WAL checksum validation failed #4252

rajivml · 2022-03-10T07:49:38Z

rajivml
Mar 10, 2022

Hi ,

I have posted this issue on rabbitmq-users google group but it didn't drew anyone attention, so posting the same here https://groups.google.com/g/rabbitmq-users/c/MzHE1Vgpq9U

We recently had a rabbitMQ crash with this error wal_checksum_validation_failure in one of our internal customers environment and here is the pod log for reference.

And to resolve this issue, I had to delete the PVC and recreate the rabbitMQ pods which resulted in loss of data.
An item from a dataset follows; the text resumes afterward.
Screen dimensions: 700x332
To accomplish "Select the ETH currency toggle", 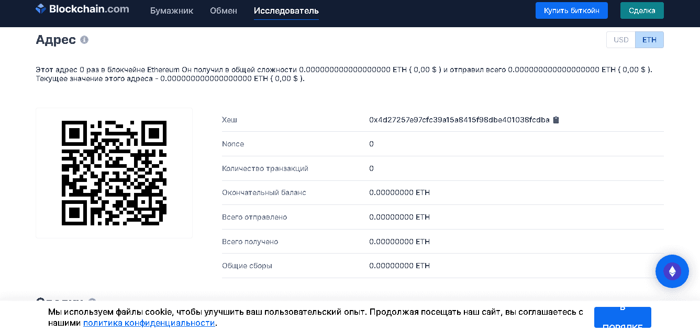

So, can you please let us know what scenario could lead this and the steps we can follow to mitigate this without loss of data and the possible ways to prevent this ? Thanks

RabbitMQ Operator Version: 1.5.0
Kubernetes Version: RKE2 v1.21.4+rke2r2
RabbitMQ is backed by: Longhorn PVC's

rabbitmq_crash.log

Answered by michaelklishin

Oct 18, 2023

RabbitMQ 3.8 has reached end of life some 15 months ago. See Upgrading and release notes of each series. Going from 3.8 to 3.12 is likely going to be the easiest with a Blue-Green deployment instead of a 3.8 => 3.9 => 3.10 => 3.11 => 3.12 sequence of upgrades where you enable all feature flags at every step of the way.

View full answer

michaelklishin · 2022-03-10T08:39:59Z

michaelklishin
Mar 10, 2022
Maintainer

I will convert this issue to a GitHub discussion. Currently GitHub will automatically close and lock the issue even though your question will be transferred and responded to elsewhere. This is to let you know that we do not intend to ignore this but this is how the current GitHub conversion mechanism makes it seem for the users :(

0 replies

michaelklishin · 2022-03-10T08:43:35Z

michaelklishin
Mar 10, 2022
Maintainer

All we can tell from the message is that a Raft WAL segment file failed checksum validation. Deleting that specific segment would have helped.

The only relevant discussion I could find was #2817. The conclusion there
is that it looked like a genuine storage failure of some kind (the data in the file did not seem correct).

0 replies

rajivml · 2022-03-10T10:18:22Z

rajivml
Mar 10, 2022
Author

hm, the only thing that 2817 concluded is disk failure, but nothing of that sort happened on this environment and so far I have seen this issue with two customer environments

Any specific logs that I could collect which will help in debugging the issue ?

2 replies

lukebakken Mar 10, 2022
Maintainer

but nothing of that sort happened on this environment

Are you sure of that? Checksums are there for a reason - to catch disk errors.

Any specific logs that I could collect which will help in debugging the issue ?

Well, in #2817 we asked for the WAL files themselves to see if the contents show a pattern.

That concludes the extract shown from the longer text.